Task requirements => Determine how many lines in the entries below include "each". The reply should be that number and nothing else.

[Pixel coordinate grounding data]
================

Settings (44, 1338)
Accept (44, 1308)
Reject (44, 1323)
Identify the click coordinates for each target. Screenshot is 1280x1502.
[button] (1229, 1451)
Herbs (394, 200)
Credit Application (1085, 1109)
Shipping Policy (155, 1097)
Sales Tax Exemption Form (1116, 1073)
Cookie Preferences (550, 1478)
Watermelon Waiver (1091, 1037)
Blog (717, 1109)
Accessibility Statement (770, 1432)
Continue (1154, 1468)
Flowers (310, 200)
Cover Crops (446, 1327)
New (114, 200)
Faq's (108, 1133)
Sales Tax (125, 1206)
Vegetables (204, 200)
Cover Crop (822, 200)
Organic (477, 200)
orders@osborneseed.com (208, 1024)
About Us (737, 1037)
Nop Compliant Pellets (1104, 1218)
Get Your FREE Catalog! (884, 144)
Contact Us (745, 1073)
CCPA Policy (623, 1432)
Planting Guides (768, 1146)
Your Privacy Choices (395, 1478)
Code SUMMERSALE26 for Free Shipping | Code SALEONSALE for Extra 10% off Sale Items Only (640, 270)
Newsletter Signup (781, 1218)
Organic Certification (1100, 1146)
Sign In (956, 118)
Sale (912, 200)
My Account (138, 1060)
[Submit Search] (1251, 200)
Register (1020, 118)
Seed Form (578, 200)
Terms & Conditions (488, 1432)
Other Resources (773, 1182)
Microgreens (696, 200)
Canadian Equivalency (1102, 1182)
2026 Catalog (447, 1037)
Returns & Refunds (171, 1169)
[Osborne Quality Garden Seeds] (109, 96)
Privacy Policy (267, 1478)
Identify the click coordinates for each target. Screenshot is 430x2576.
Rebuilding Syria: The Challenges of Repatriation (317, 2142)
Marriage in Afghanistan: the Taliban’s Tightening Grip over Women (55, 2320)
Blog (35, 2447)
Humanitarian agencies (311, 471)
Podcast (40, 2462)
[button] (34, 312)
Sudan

================

Written solution => 2